Some applications need to perform SFTP connections to Internet. Their setup was working fine on-prem but now migrated to AWS they don't.
In AWS we have UTM 9 with Web-Filtering as a proxy and connections are not passing through.Instances in AWS use the UTM IP address and port 8080 as proxy settings in order to reach Internet. And the applications have the proxy setup too.
Application tries to SFTP 100.X.X.X using port 2222 but times out.This is seen on the Live Log on WebFiltering...
2021:05:06-14:45:07 MYFIREWALL httpproxy: id="0002" severity="info" sys="SecureWeb" sub="http" name="web request blocked" action="block" method="CONNECT" srcip="10.10.10.19" dstip="" user="" group="" ad_domain="" statuscode="403" cached="0" profile="REF_DefaultHTTPProfile (Default Web Filter Profile)" filteraction="REF_DefaultHTTPCFFAction (Default content filter action)" size="0" request="0xa9f2e00" url="">https://100.X.X.X:2222/" referer="" error="Target service not allowed" authtime="0" dnstime="0" aptptime="0" cattime="0" avscantime="0" fullreqtime="1281" device="0" auth="0" ua="" exceptions=""
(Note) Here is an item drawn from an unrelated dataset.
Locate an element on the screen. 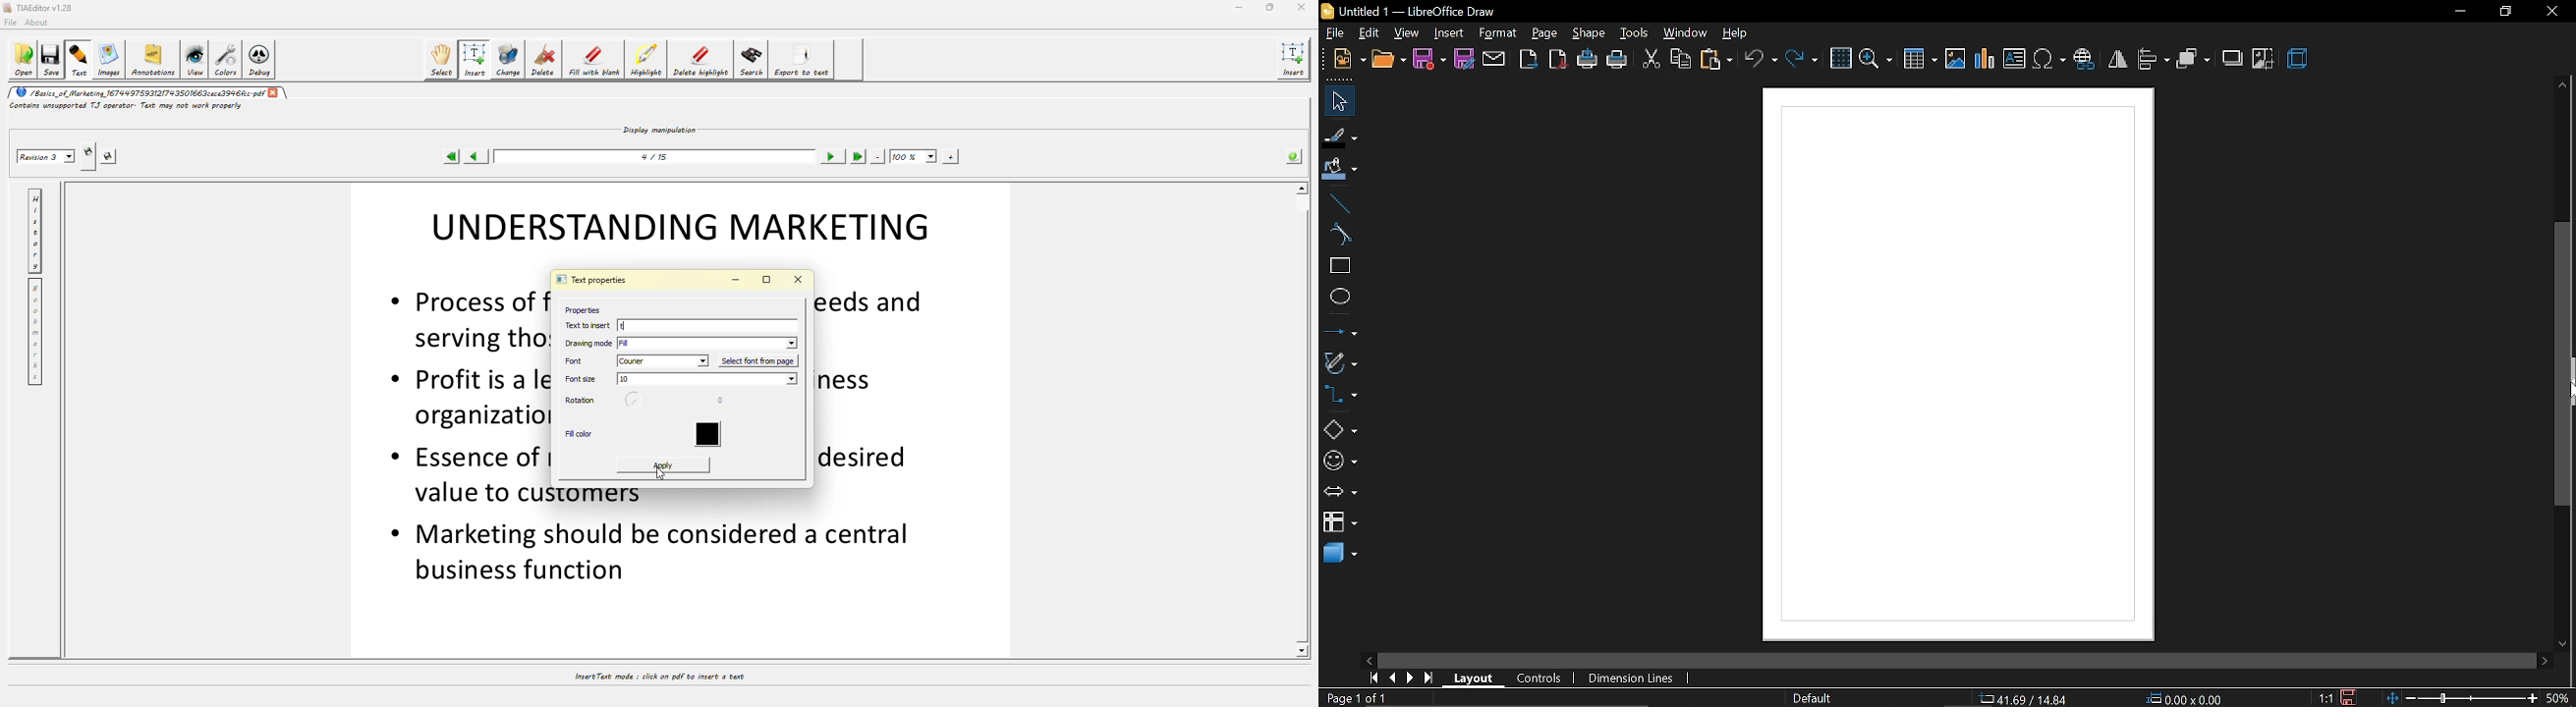 The width and height of the screenshot is (2576, 728). window is located at coordinates (1686, 33).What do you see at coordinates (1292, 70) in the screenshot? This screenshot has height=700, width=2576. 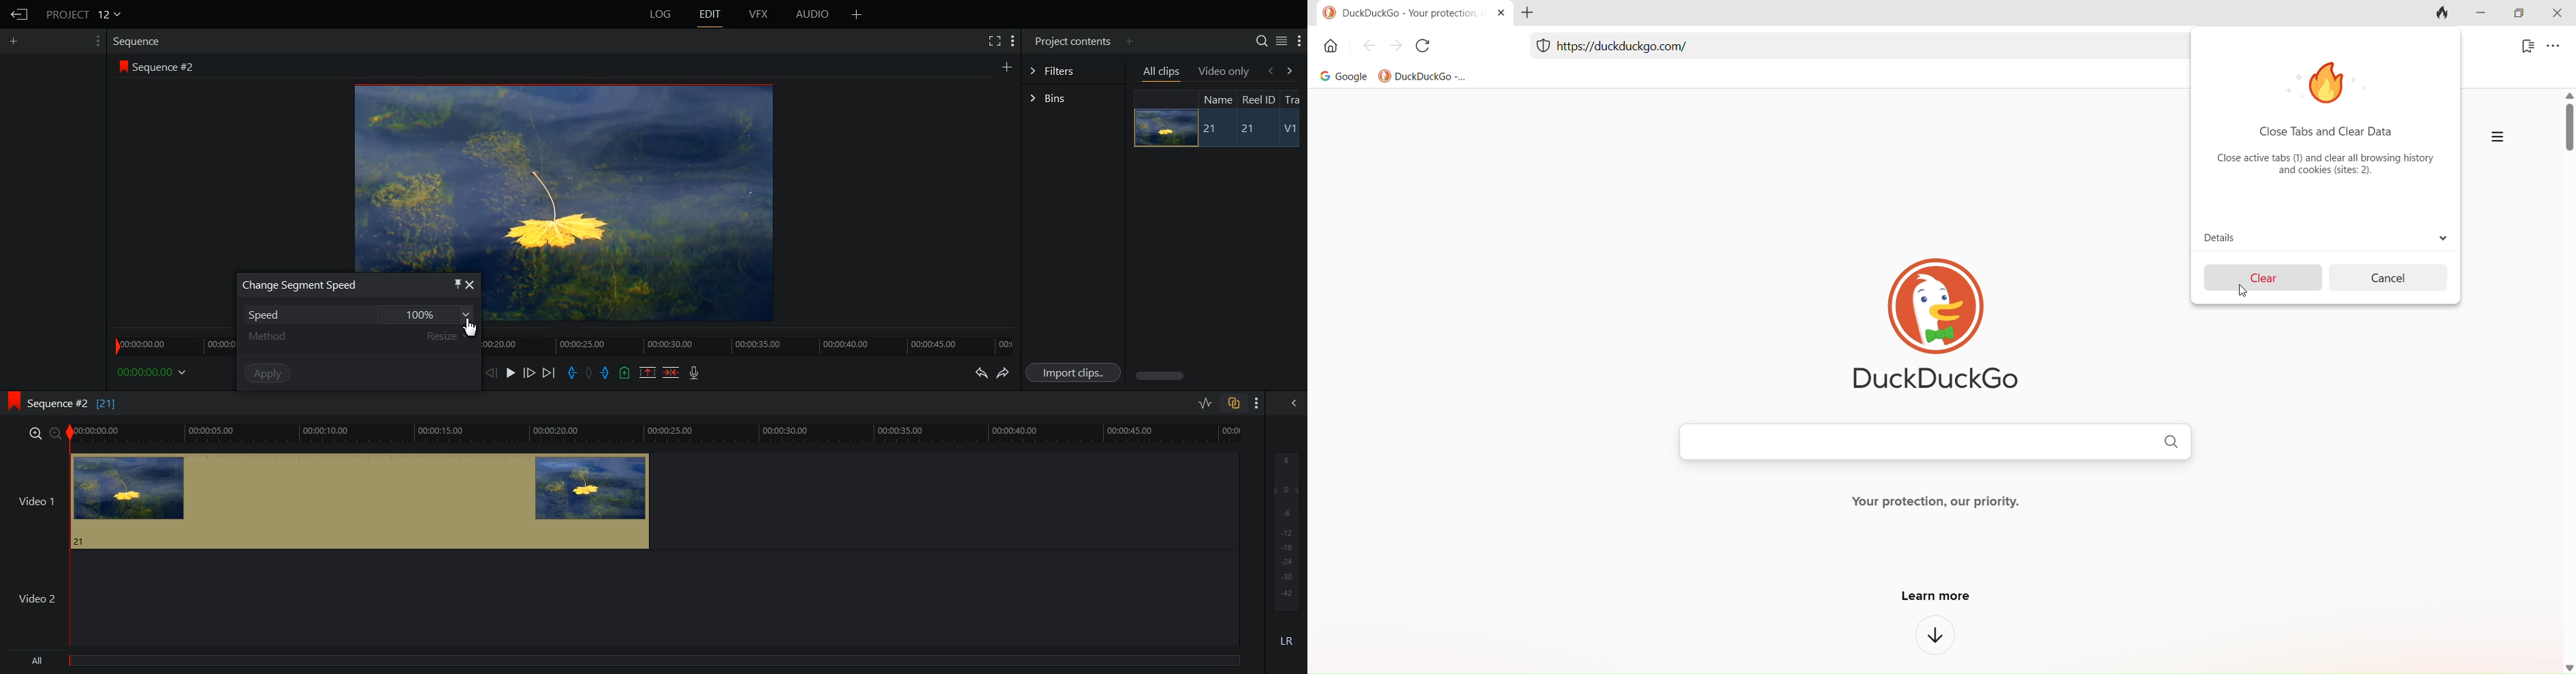 I see `forward` at bounding box center [1292, 70].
Comes to my attention that the UTM sees url = https on port 2222 when it was an SFTP connection. Can somebody comment on this?
To fix this I tried to setup a Generic Proxy rule [Web Protection>Avanced] but had same issue, same logs.
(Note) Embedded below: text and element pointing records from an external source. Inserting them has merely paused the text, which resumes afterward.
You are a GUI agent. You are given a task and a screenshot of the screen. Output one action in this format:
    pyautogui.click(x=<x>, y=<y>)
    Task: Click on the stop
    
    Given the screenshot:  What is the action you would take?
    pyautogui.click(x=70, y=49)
This is how the Rule looks like:
Interface: Internal (This is the only interface the UTM has)
service definition: tcp-2222
Allowed networks 10.0.0.0
Thanks for your time and support!
sorry for the hyperlink, i'll be cautious next time. Don't know how to edit it.
¡Hola! Mauricio and welcome to the UTM Community!
When this was on-prem, was Web Filtering in Standard mode with 2222 added to 'Allowed Target Services' on the 'Misc' tab? Is the browser using the Proxy explicitly?
Cheers - Bob
At Web Protection>Filtering Options>Misc, a service definition for TCP 20222 was created and added to the Allowed Target Services list. (suggested on https://community.sophos.com/utm-firewall/f/hardware-installation-up2date-licensing/98392/target-service-not-allowed )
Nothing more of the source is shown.